*TASK STATEMENT*. This exercise asks for the whole listing to be restated exactly.

*SOURCE MATERIAL*.
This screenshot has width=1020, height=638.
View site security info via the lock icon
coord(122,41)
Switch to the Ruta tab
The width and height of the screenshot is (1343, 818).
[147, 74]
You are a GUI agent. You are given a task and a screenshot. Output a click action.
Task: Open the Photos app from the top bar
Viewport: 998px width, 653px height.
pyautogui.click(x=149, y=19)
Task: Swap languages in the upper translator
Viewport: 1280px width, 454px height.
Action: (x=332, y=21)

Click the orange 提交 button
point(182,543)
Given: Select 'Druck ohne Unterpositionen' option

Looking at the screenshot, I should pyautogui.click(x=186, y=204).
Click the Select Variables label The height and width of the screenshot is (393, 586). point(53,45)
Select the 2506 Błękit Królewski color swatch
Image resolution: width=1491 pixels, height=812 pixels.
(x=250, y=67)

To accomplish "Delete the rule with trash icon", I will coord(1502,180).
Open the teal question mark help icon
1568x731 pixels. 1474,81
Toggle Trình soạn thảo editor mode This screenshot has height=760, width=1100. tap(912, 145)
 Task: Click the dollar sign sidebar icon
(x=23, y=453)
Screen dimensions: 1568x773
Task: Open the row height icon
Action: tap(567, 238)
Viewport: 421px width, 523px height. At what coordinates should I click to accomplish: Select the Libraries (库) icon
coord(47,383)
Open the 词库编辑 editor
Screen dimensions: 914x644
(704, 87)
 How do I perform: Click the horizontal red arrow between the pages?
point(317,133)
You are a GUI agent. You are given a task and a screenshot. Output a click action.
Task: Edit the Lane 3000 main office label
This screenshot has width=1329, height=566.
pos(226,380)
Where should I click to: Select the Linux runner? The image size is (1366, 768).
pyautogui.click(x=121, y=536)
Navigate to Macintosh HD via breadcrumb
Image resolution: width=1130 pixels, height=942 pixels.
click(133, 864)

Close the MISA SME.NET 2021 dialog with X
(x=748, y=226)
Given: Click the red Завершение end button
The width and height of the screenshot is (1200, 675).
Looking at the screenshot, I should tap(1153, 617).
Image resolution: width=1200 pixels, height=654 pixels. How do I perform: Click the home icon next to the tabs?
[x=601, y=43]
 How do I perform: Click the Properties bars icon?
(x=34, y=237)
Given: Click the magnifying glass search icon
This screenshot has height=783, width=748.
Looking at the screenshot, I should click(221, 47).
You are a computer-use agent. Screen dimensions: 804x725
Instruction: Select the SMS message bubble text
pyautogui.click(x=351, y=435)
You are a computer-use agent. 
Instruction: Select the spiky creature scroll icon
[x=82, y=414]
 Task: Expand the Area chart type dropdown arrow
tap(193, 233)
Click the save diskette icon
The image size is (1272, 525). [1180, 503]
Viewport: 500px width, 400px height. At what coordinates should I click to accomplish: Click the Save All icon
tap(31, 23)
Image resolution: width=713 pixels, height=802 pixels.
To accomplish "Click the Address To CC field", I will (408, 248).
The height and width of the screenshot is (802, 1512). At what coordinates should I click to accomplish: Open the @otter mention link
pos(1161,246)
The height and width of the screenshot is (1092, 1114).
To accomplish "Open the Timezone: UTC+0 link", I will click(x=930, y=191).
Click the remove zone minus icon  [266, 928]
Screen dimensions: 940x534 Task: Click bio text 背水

*TASK RESULT*.
This screenshot has width=1020, height=638.
View site security info via the lock icon
coord(122,41)
Switch to the Ruta tab
The width and height of the screenshot is (1343, 818).
[147, 74]
You are a GUI agent. You are given a task and a screenshot. Output a click action.
Task: Open the Photos app from the top bar
Viewport: 998px width, 653px height.
pyautogui.click(x=149, y=19)
Task: Swap languages in the upper translator
Viewport: 1280px width, 454px height.
Action: (x=332, y=21)

Click the orange 提交 button
point(182,543)
Given: Select 'Druck ohne Unterpositionen' option

Looking at the screenshot, I should pyautogui.click(x=186, y=204).
Click the Select Variables label The height and width of the screenshot is (393, 586). point(53,45)
Select the 2506 Błękit Królewski color swatch
Image resolution: width=1491 pixels, height=812 pixels.
(x=250, y=67)

To accomplish "Delete the rule with trash icon", I will coord(1502,180).
Open the teal question mark help icon
1568x731 pixels. 1474,81
Toggle Trình soạn thảo editor mode This screenshot has height=760, width=1100. tap(912, 145)
 Task: Click the dollar sign sidebar icon
(x=23, y=453)
Screen dimensions: 1568x773
Task: Open the row height icon
Action: tap(567, 238)
Viewport: 421px width, 523px height. At what coordinates should I click to accomplish: Select the Libraries (库) icon
coord(47,383)
Open the 词库编辑 editor
Screen dimensions: 914x644
(704, 87)
 How do I perform: Click the horizontal red arrow between the pages?
point(317,133)
You are a GUI agent. You are given a task and a screenshot. Output a click action.
Task: Edit the Lane 3000 main office label
This screenshot has width=1329, height=566.
pos(226,380)
Where should I click to: Select the Linux runner? The image size is (1366, 768).
pyautogui.click(x=121, y=536)
Navigate to Macintosh HD via breadcrumb
Image resolution: width=1130 pixels, height=942 pixels.
click(133, 864)

Close the MISA SME.NET 2021 dialog with X
(x=748, y=226)
Given: Click the red Завершение end button
The width and height of the screenshot is (1200, 675).
Looking at the screenshot, I should tap(1153, 617).
Image resolution: width=1200 pixels, height=654 pixels. How do I perform: Click the home icon next to the tabs?
[x=601, y=43]
 How do I perform: Click the Properties bars icon?
(x=34, y=237)
Given: Click the magnifying glass search icon
This screenshot has height=783, width=748.
Looking at the screenshot, I should click(221, 47).
You are a computer-use agent. Screen dimensions: 804x725
Instruction: Select the SMS message bubble text
pyautogui.click(x=351, y=435)
You are a computer-use agent. 
Instruction: Select the spiky creature scroll icon
[x=82, y=414]
 Task: Expand the Area chart type dropdown arrow
tap(193, 233)
Click the save diskette icon
The image size is (1272, 525). [1180, 503]
Viewport: 500px width, 400px height. At what coordinates should I click to accomplish: Click the Save All icon
tap(31, 23)
Image resolution: width=713 pixels, height=802 pixels.
To accomplish "Click the Address To CC field", I will (408, 248).
The height and width of the screenshot is (802, 1512). At what coordinates should I click to accomplish: Open the @otter mention link
pos(1161,246)
The height and width of the screenshot is (1092, 1114).
To accomplish "Open the Timezone: UTC+0 link", I will click(x=930, y=191).
Click the remove zone minus icon  [266, 928]
Screen dimensions: 940x534 Task: Click bio text 背水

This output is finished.